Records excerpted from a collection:

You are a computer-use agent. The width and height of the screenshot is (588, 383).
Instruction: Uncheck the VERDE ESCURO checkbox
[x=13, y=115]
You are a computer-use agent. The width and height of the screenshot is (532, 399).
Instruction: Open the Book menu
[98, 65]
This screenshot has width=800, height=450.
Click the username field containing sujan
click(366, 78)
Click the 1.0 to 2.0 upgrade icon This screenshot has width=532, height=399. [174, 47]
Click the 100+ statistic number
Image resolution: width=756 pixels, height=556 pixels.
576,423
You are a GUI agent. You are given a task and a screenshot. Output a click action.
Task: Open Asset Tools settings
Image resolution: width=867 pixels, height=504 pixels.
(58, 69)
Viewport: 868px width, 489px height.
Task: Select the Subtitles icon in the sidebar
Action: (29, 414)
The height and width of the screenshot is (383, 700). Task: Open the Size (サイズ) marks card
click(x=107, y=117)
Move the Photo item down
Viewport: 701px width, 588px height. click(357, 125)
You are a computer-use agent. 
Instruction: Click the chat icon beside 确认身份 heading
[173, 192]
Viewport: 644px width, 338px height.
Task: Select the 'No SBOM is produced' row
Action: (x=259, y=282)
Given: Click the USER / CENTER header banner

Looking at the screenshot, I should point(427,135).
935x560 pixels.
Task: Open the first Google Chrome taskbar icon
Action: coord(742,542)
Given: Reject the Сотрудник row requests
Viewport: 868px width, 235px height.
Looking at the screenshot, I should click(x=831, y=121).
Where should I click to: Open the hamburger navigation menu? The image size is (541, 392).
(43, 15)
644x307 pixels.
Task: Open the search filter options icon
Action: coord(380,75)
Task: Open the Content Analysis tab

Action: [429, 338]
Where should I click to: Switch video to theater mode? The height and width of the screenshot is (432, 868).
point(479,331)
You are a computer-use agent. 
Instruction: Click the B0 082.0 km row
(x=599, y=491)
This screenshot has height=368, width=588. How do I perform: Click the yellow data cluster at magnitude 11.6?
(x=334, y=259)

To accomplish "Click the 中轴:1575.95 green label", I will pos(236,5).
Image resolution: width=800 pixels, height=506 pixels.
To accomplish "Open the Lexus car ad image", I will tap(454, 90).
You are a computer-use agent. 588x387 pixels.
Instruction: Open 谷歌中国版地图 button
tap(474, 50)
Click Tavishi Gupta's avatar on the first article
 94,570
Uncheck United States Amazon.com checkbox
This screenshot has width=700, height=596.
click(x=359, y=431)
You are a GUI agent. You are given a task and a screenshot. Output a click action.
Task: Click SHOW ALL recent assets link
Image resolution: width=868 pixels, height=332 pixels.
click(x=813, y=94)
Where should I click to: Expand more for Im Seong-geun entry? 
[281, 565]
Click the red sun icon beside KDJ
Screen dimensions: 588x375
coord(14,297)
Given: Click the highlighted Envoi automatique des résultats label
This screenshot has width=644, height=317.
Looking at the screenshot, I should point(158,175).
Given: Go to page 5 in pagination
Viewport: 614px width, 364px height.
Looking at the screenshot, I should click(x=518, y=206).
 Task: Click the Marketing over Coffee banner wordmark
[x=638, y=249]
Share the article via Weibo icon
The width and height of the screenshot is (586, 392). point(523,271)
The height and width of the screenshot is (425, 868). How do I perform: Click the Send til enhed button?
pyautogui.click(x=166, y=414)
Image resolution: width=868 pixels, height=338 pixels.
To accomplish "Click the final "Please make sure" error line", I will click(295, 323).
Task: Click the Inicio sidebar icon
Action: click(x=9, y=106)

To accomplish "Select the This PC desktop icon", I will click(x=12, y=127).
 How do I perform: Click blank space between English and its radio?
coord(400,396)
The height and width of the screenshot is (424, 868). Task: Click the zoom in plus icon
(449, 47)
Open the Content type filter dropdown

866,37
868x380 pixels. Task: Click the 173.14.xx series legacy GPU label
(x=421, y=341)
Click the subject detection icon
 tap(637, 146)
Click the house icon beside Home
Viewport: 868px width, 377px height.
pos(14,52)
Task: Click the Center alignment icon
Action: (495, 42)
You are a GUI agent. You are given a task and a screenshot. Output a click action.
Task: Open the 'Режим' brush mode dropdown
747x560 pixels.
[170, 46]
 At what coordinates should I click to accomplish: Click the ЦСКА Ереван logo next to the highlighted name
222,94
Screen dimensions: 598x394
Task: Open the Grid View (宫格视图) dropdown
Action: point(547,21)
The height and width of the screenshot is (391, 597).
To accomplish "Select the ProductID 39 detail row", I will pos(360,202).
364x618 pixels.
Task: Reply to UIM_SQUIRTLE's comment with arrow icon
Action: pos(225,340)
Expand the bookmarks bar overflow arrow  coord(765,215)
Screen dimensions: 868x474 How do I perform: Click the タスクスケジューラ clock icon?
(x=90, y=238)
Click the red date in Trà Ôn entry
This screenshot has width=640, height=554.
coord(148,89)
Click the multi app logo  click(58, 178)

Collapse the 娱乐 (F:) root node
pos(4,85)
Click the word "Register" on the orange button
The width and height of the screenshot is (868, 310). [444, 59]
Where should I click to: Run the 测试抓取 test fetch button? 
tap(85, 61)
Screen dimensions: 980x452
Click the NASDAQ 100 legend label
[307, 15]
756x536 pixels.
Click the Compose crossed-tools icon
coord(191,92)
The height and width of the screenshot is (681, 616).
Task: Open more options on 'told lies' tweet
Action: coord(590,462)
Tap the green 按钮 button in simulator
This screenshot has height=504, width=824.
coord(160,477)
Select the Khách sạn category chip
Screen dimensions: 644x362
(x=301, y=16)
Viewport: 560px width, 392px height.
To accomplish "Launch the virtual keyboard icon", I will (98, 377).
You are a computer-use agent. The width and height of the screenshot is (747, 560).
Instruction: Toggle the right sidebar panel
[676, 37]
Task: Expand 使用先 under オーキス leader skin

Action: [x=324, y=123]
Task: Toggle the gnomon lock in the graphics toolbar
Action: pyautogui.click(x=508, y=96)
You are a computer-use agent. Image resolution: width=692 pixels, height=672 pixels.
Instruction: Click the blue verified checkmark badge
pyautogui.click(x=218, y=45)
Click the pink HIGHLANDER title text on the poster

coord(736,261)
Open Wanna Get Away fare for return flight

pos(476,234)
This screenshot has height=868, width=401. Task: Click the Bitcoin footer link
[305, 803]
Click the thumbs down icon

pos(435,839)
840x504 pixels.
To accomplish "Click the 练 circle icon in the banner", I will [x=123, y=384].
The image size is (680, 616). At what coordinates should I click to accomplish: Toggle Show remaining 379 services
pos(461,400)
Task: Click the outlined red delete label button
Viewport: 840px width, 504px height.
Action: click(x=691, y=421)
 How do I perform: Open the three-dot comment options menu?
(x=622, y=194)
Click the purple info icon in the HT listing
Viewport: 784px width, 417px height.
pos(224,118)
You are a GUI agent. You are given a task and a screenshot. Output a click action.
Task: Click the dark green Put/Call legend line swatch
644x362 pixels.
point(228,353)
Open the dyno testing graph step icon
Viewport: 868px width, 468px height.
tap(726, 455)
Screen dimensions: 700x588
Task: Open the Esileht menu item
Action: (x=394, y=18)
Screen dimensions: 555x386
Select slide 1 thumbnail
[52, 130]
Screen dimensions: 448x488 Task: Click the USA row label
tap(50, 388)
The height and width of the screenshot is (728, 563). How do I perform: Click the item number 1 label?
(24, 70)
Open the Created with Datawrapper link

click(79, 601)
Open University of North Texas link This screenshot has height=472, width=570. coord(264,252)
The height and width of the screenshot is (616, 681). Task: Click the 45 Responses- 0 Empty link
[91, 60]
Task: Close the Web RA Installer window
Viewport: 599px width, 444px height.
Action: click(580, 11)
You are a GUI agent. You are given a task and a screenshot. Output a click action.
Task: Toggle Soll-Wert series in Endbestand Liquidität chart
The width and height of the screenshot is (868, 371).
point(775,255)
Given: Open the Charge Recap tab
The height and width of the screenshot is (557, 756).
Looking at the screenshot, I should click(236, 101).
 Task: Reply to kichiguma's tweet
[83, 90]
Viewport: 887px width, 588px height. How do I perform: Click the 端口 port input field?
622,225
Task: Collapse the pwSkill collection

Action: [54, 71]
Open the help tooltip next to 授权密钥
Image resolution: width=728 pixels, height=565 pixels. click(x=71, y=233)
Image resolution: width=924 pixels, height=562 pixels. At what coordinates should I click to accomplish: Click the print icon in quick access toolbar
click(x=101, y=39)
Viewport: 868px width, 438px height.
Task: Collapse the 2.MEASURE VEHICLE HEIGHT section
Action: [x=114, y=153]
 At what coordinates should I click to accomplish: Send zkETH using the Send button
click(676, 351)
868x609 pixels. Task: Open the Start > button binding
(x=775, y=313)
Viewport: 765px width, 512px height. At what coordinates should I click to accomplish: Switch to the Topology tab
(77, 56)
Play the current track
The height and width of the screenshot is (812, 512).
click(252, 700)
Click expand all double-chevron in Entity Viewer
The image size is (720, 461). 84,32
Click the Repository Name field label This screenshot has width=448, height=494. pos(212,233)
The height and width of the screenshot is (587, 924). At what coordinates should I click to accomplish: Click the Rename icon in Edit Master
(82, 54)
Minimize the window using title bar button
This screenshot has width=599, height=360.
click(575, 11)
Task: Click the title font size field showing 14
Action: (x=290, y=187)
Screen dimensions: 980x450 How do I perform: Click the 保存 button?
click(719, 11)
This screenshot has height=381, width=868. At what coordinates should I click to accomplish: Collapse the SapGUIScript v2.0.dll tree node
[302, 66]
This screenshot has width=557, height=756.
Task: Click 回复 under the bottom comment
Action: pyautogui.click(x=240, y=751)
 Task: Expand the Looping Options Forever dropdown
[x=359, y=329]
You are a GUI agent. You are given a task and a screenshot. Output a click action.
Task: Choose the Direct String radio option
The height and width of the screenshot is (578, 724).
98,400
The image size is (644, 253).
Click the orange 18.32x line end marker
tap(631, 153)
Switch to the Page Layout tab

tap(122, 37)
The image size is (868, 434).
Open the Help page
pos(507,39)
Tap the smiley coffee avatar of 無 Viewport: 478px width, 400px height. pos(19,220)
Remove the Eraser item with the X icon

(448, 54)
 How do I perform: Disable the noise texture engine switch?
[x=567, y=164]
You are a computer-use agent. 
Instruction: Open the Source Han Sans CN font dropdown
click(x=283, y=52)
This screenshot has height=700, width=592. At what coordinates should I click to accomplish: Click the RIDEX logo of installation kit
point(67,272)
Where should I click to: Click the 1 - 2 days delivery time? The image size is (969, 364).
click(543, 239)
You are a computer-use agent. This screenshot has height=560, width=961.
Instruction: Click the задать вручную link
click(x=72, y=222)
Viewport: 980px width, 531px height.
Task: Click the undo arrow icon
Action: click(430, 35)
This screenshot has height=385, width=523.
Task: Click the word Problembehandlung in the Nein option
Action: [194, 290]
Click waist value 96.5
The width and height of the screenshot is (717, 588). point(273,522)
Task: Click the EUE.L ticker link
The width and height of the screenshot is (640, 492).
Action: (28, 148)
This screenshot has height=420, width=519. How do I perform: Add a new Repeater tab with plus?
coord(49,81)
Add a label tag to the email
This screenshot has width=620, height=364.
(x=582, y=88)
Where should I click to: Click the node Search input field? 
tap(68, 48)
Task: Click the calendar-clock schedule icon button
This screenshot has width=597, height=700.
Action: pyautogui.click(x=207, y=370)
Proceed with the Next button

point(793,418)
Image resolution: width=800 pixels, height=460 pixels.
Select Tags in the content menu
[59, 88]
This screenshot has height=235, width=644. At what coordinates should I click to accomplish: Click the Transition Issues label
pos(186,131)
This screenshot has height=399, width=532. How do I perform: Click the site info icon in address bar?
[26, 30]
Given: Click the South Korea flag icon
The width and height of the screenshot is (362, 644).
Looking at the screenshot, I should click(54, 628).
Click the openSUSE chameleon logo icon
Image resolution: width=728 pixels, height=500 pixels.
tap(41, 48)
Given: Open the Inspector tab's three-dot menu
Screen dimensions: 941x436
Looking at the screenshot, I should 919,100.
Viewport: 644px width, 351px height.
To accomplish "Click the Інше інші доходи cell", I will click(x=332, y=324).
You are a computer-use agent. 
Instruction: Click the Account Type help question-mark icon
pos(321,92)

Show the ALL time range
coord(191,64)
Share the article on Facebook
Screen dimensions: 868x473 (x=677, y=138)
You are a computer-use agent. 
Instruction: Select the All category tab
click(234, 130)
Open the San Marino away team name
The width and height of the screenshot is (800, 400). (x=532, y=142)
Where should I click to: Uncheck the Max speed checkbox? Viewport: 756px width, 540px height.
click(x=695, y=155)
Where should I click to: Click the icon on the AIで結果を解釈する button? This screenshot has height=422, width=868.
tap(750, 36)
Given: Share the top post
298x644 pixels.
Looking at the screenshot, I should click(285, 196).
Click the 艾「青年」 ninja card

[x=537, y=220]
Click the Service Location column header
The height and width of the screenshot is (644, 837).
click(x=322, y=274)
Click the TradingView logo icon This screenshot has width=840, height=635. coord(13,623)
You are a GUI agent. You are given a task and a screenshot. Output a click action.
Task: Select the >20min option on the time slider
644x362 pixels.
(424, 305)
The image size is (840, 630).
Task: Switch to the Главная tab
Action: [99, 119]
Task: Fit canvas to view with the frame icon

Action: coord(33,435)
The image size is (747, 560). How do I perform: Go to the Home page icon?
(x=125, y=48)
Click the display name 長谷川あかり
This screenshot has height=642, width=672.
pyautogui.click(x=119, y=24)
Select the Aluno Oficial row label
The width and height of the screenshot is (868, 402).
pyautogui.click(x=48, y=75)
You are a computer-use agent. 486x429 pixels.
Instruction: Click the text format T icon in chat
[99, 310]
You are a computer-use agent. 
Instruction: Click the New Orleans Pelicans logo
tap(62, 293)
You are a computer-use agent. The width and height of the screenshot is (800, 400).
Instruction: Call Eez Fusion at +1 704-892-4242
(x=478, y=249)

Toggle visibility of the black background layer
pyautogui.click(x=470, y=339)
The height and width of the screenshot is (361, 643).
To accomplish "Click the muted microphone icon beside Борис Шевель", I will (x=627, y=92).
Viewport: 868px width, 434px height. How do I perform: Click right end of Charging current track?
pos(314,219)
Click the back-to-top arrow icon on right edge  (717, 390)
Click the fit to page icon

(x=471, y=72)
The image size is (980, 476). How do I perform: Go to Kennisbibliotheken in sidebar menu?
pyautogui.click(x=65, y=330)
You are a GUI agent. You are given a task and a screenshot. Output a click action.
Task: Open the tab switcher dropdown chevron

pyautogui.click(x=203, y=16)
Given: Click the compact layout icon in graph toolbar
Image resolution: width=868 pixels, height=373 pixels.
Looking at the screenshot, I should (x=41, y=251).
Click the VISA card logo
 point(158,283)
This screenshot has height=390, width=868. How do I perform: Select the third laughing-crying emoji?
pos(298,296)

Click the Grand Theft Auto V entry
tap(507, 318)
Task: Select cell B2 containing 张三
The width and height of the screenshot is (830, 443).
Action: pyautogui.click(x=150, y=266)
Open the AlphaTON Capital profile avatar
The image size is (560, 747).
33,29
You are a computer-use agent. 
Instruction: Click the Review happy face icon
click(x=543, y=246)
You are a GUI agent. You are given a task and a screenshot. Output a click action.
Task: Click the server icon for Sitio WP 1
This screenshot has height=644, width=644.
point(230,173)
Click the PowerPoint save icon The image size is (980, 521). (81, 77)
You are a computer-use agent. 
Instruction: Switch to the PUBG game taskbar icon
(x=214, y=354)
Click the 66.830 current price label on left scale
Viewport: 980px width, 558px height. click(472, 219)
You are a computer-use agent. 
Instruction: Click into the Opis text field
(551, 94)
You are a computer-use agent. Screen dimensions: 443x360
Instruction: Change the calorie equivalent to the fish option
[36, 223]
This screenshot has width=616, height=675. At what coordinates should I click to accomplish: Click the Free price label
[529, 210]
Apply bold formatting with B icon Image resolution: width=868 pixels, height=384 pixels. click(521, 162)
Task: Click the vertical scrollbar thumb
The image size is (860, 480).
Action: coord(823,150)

About this task :: What is needed is an exact copy of the lines above, from the one containing "Given: Click the compact" through the one containing "Task: Select cell B2 containing 张三", with nothing added.

Task answer ::
Given: Click the compact layout icon in graph toolbar
Image resolution: width=868 pixels, height=373 pixels.
Looking at the screenshot, I should (x=41, y=251).
Click the VISA card logo
 point(158,283)
This screenshot has height=390, width=868. How do I perform: Select the third laughing-crying emoji?
pos(298,296)

Click the Grand Theft Auto V entry
tap(507, 318)
Task: Select cell B2 containing 张三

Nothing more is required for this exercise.